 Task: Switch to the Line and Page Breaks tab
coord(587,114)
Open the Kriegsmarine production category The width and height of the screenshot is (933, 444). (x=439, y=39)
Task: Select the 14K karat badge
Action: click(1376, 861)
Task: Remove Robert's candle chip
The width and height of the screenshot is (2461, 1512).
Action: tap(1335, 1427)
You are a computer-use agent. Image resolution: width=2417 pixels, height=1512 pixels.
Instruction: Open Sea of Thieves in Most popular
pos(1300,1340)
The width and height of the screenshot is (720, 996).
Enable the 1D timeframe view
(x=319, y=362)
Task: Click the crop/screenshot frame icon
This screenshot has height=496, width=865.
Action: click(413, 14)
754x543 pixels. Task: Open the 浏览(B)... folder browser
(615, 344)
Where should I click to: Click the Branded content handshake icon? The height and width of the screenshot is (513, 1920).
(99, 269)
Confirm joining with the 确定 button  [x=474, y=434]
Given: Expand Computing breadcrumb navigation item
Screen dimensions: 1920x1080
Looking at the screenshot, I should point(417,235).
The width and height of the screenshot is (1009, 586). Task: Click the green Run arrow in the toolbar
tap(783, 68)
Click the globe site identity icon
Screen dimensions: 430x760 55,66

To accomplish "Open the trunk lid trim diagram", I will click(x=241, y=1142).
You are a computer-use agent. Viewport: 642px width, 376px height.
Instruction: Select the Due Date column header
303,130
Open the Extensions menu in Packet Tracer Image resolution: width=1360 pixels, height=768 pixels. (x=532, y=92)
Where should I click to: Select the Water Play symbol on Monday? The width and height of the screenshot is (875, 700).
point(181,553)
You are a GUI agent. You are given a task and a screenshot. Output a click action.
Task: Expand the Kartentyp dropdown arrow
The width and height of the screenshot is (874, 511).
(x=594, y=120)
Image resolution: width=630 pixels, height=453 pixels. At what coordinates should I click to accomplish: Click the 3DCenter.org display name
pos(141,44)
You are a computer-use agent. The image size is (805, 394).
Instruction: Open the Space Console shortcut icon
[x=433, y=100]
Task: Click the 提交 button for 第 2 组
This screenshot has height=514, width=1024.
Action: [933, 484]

# TASK BRIEF:
Reproduce the listing from the line with "You are a computer-use agent. The" up to and including its last line, with the requests kept in, and shift every coordinate in the answers by adding 121 to it.

# THE ANSWER:
You are a computer-use agent. The image size is (805, 394).
Instruction: Open the Space Console shortcut icon
[x=554, y=221]
Task: Click the 提交 button for 第 2 组
This screenshot has height=514, width=1024.
Action: [1054, 605]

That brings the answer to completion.